Wednesday, October 26, 2011

The Metal Life



It was impossible not to think of Nine Inch Nails when watching Tetsuo: The Iron Man, particularly Pretty Hate Machine, the debut Nine Inch Nails album, which came out in 1989, the same year as Tetsuo: The Iron Man. Though I also thought of "Ruiner", a song off the third Nine Inch Nails album, when the main character of Tetsuo's penis turns into a power drill. This has some inevitable consequences for his love life, as one might imagine.



The Wikipedia entry lays out a synopsis for a pretty clear plot I only just partially perceived from the film myself.
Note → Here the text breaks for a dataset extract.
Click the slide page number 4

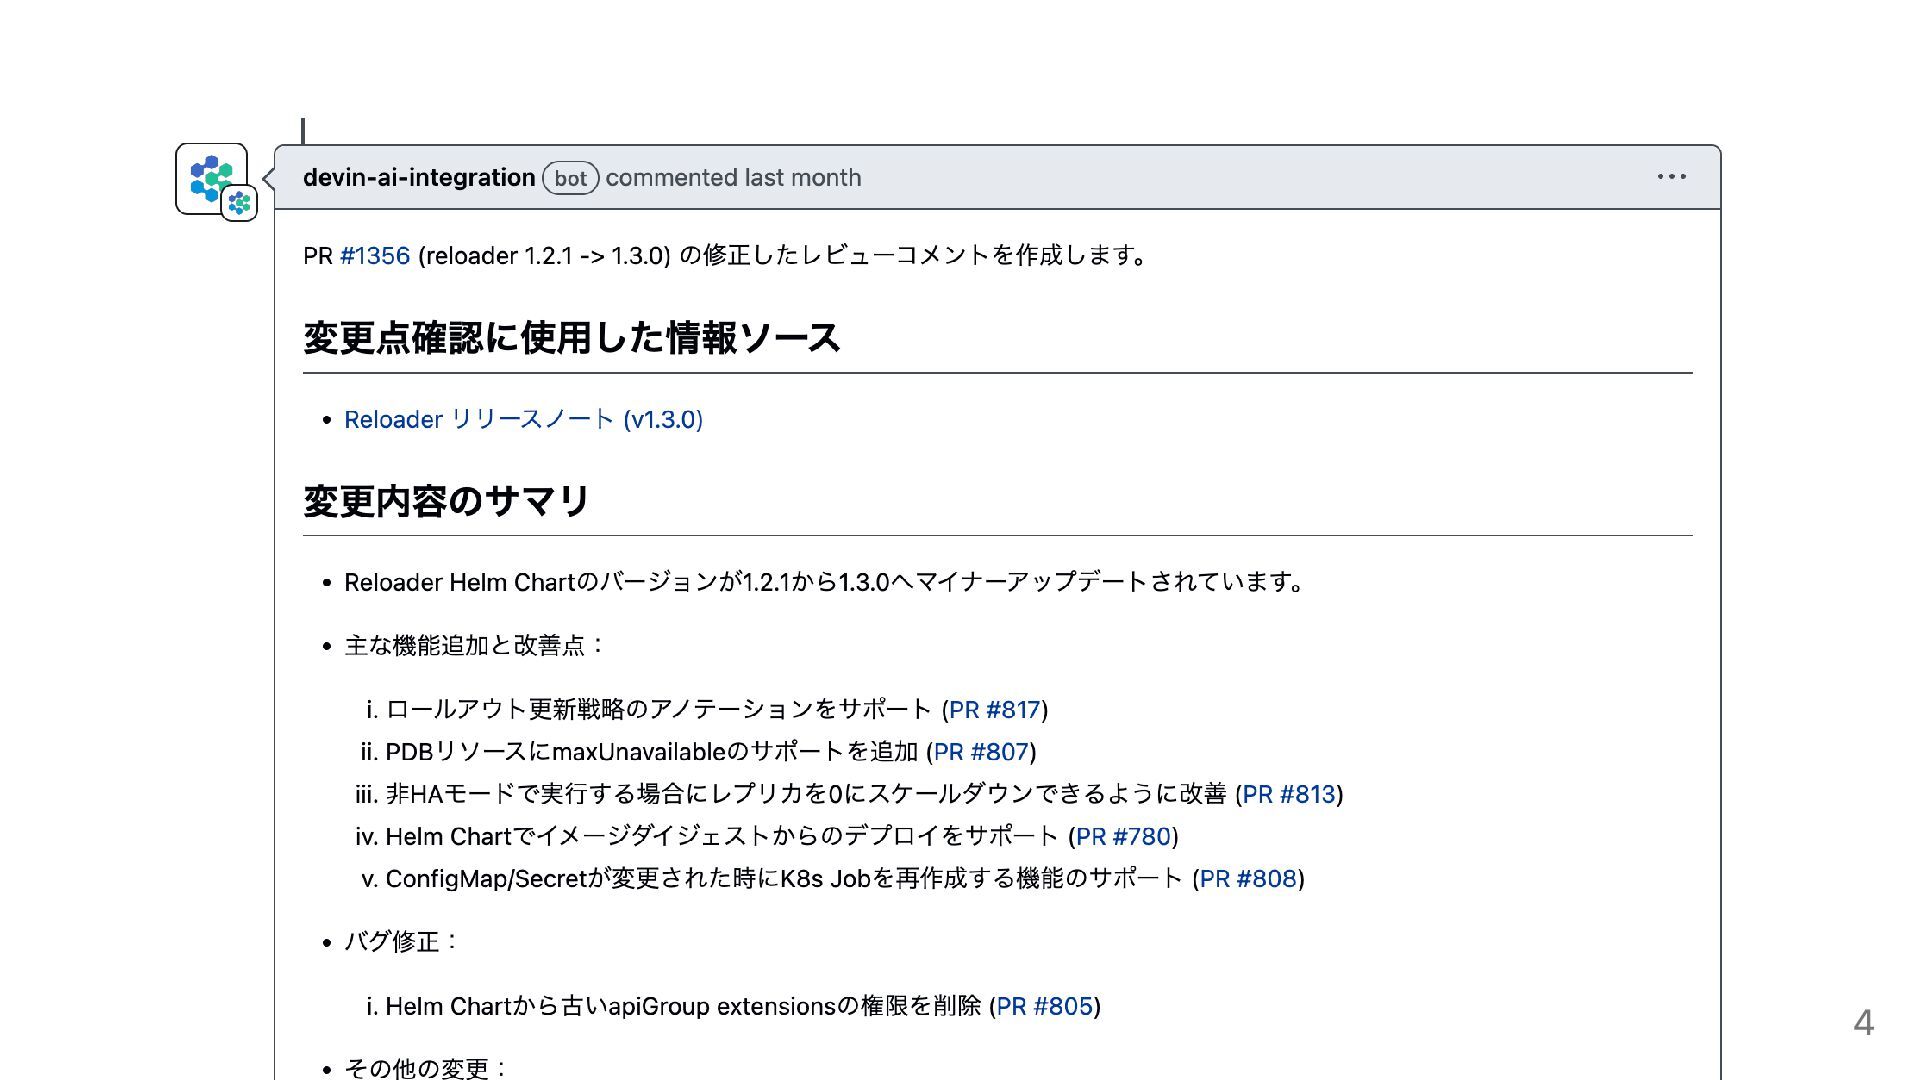coord(1863,1022)
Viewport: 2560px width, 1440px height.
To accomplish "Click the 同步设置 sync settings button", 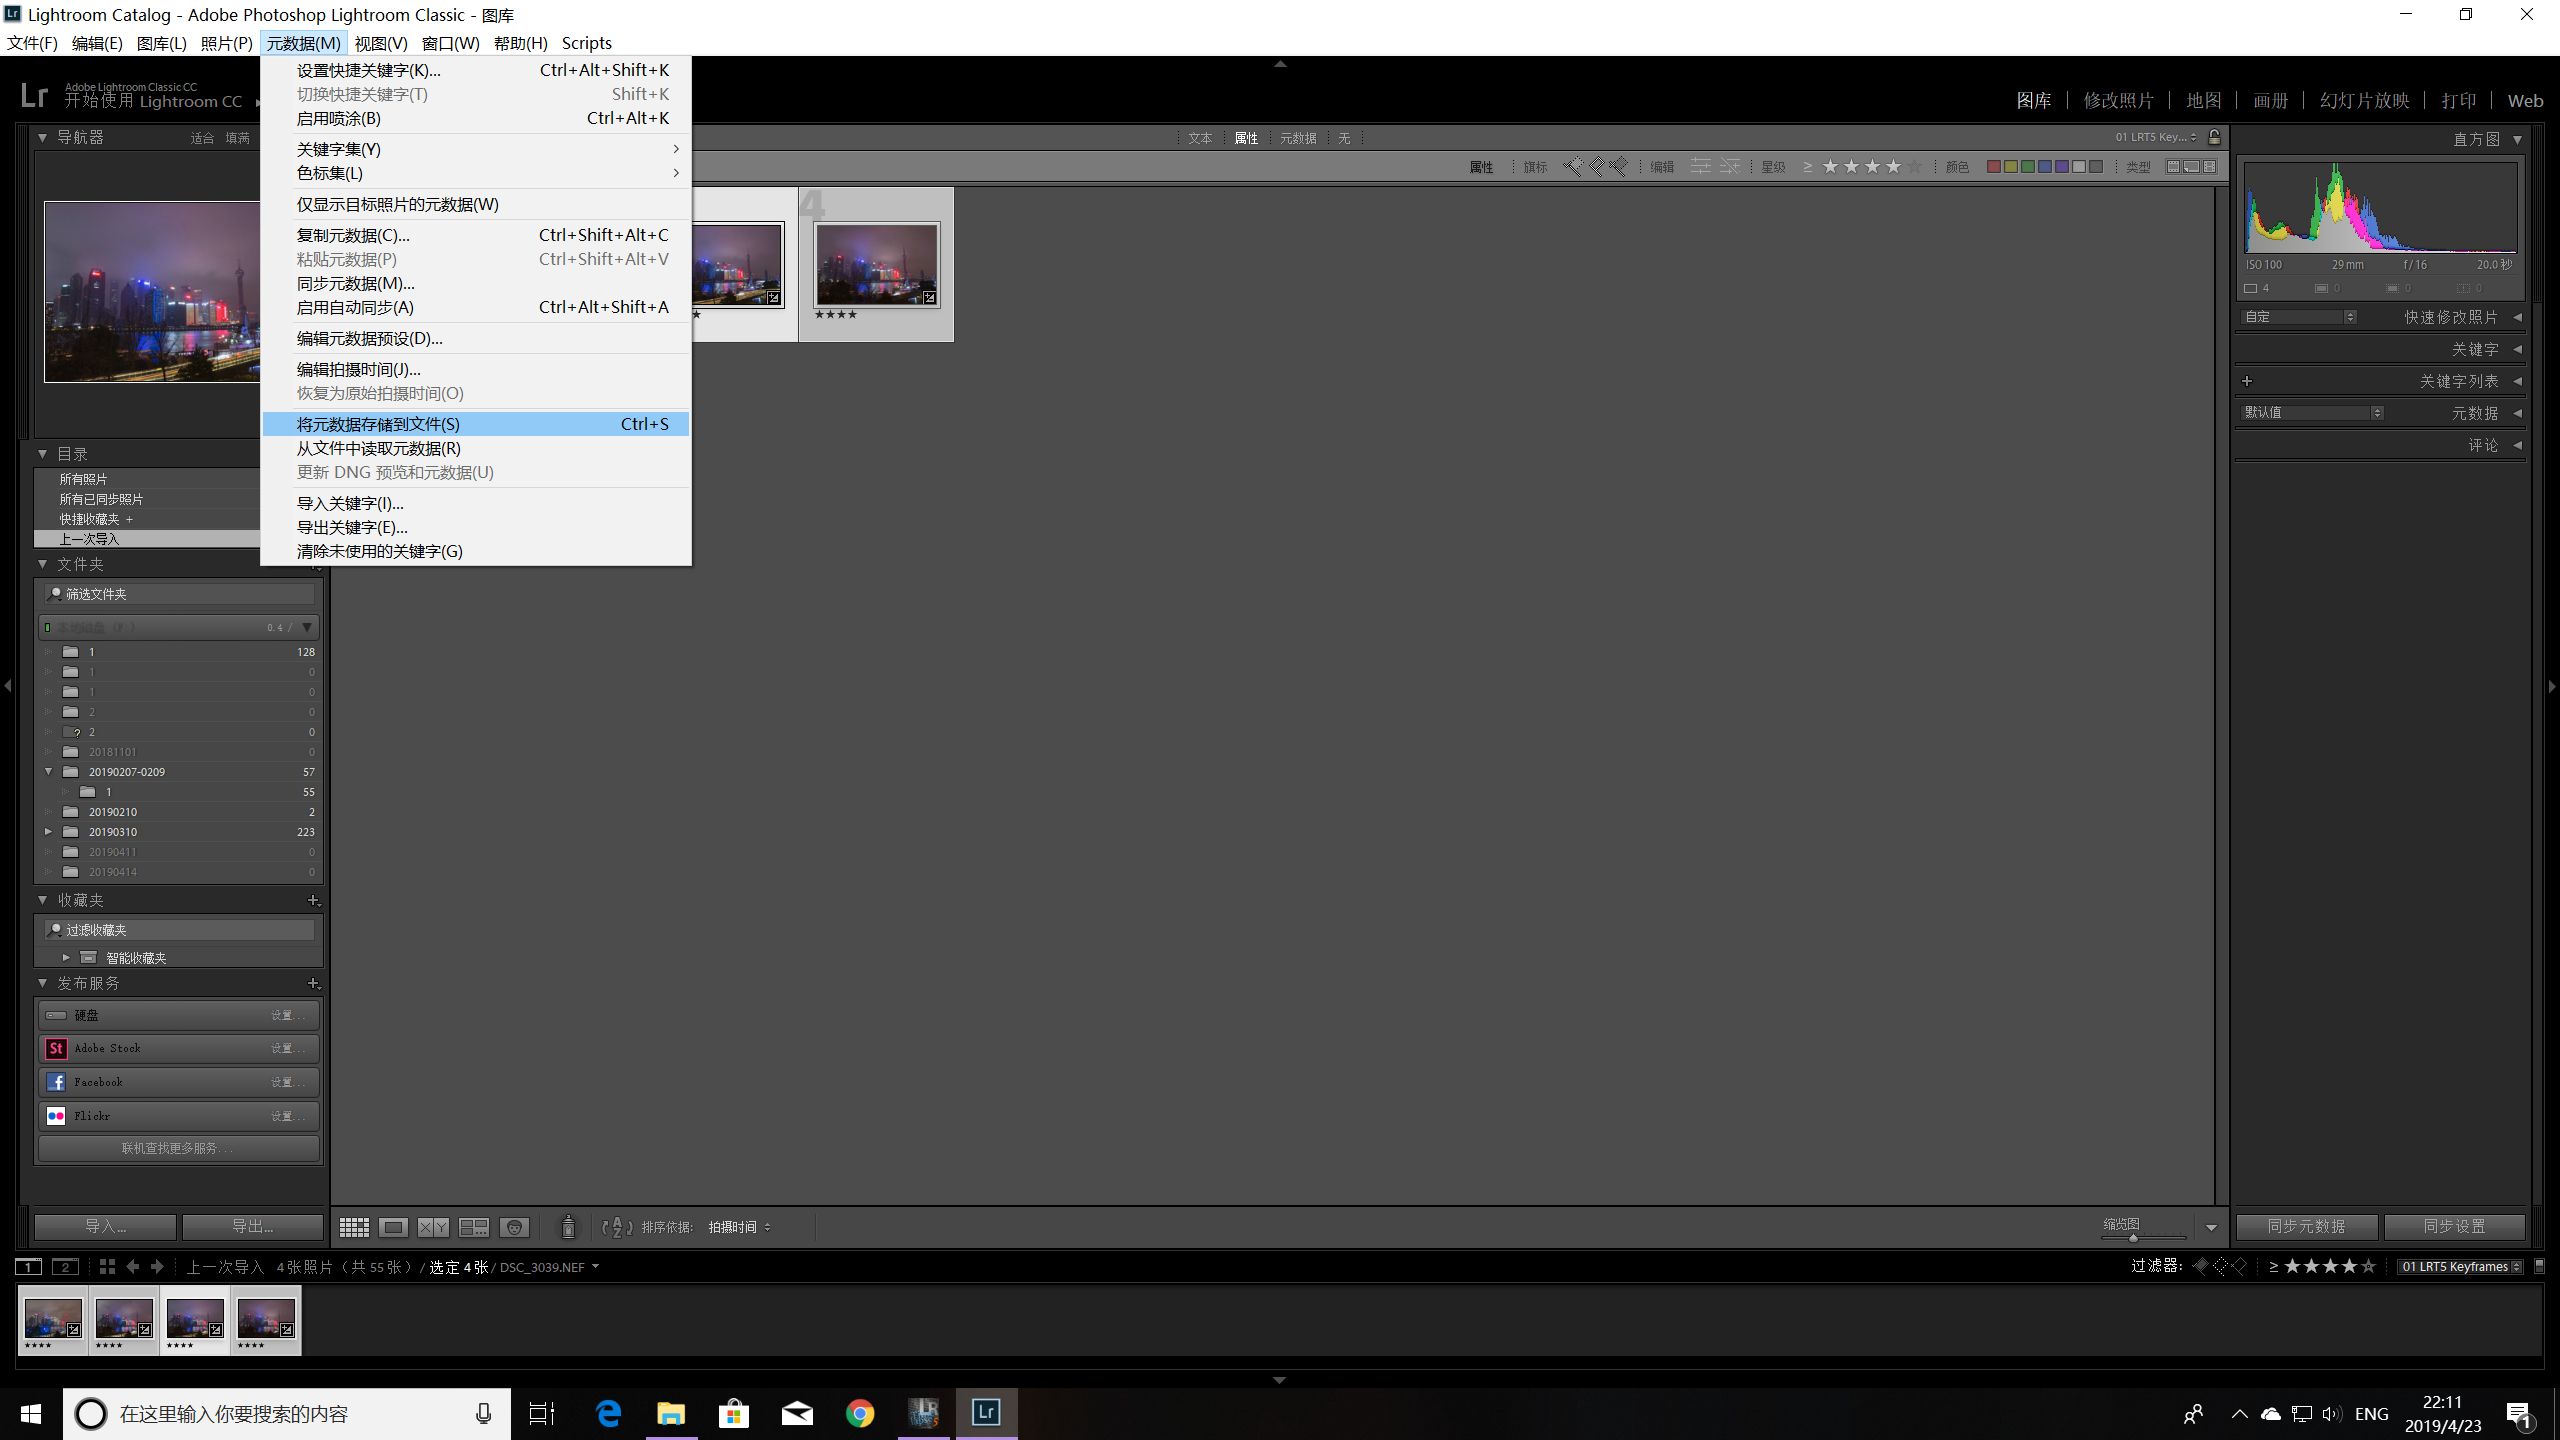I will [x=2454, y=1226].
What I did take from what I saw as a sort of disjointed exhibition of people and chaotic technology was an impression of a dreamer whose life is dominated by two warring concepts, both of which terrify him; technology and physiology. I had no idea while I was watching the movie that the metal fetishist we see at the beginning was the same guy who was stalking the main, unnamed, character. I didn't know it was this main character who had hit the metal fetishist with a car at the beginning.

We saw a guy sticking a big piece of metal into his thigh and when for some reason it became instantly infested with maggots, we saw him running out into the street in a panic. When he's putting the metal in his leg, we hear what sounds like industrial rock. When he's hit by the car, we get lingering, swinging close-up shots of headlights while hearing faux Fats Domino, old fashioned light rhythm and blues rock. Which seemed to me like a contrast between mentally deranged technology and familiar, comforting technology. From here we see a guy with glasses having spasms while the opening credits roll. Whether the Wikipedia entry is right in saying that this was the guy driving the car, I really can't confirm.



I was struck more by how we later see the guy with glasses, the main character, in a subway, sitting next to a quiet businesswoman as he apparently has an anxiety attack. Since she seems to slowly be taken over by technology until she becomes a cyborg who pursues him, I read it as a fear of women with the strangeness of the technology representing the sinister, unknown aspects of women he fears. These alien qualities are for the man, or the dreamer from whose POV we see this movie, conflated with other frightening aspects of the world that manifest in possessed technology taking over other things, including the man himself.



Obvious influences were David Cronenberg's Videodrome and David Lynch's Eraserhead--both directors are mentioned in the poster pictured in Wikipedia. But the high contrast black and white also reminded me of Carl Dreyer and Fritz Lang. The women who frighten the main character certainly reminded me of the machine woman in Metropolis.



There's a more cartoonish quality, a sort of zaniness, particularly near the end, in Tetsuo that none of those movies have. The movie's only an hour long and it kind of loses the rawness of impact it has for most of the film by the end. But for the most part it works as a grotesque, long music video. I mean, it does rock. With machine beats and frenetic editing. I see there are two sequels and that Trent Reznor wrote a song for the last movie, which seems rather appropriate.